Bakanlar kurulunda da aşağı yukarı aynı durum hakim, Türkiye her ne kadar demokrasi ile idare ediliyor olsada siyasette makamlar adeta babadan oğula geçiyor ve bu durum hiç değişmiyor.

Biz bu “babadan oğula” geçme durumunu sadede soy isimlere bakarak değerlendiriyoruz, birde kızı olan ve evlendiği için soy ismi değişen çocuklar, ikinci üçüncü derecedeki akrabalar vs. derken iş uzayıp duruyor.

Bir kere iktidar şansı yakalayan parti bu iktidar durumunu ikinci üçüncü dönemlere de yayma başarısı gösterebiliyorsa o zaman ortaya asla hem siyasi hemde ekonomik olarak yıkılmaz bir yapı çıkıyor.

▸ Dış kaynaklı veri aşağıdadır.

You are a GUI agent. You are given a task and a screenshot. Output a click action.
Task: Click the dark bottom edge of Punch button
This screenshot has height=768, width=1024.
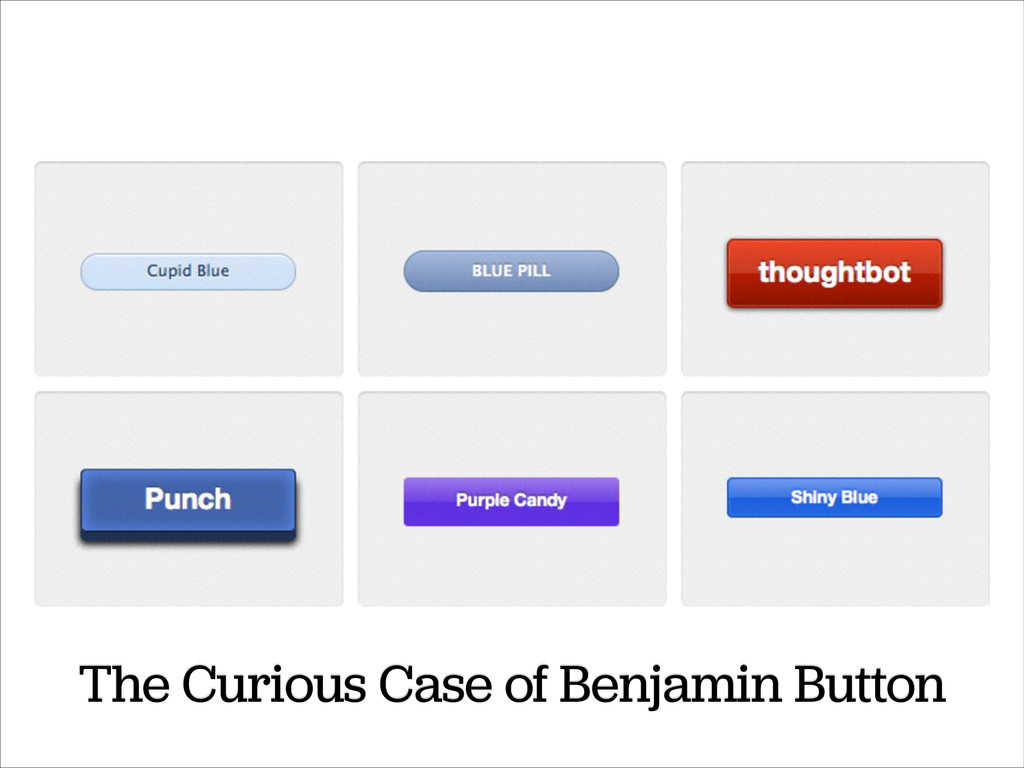pyautogui.click(x=188, y=536)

İktidar olan parti mensupları gibi iktidarın nimetlerinden iktidar partisi gibi muhalefet partilerine mensup seçmeninde az çok faydalandığı bir yapı varmıdır, işin doğrusu bizde merak ediyoruz.

Böyle bir noktada siyasetin zenginleşme aracı olduğu iddiasında bulunanları kim haksız çıkarabilir ki.?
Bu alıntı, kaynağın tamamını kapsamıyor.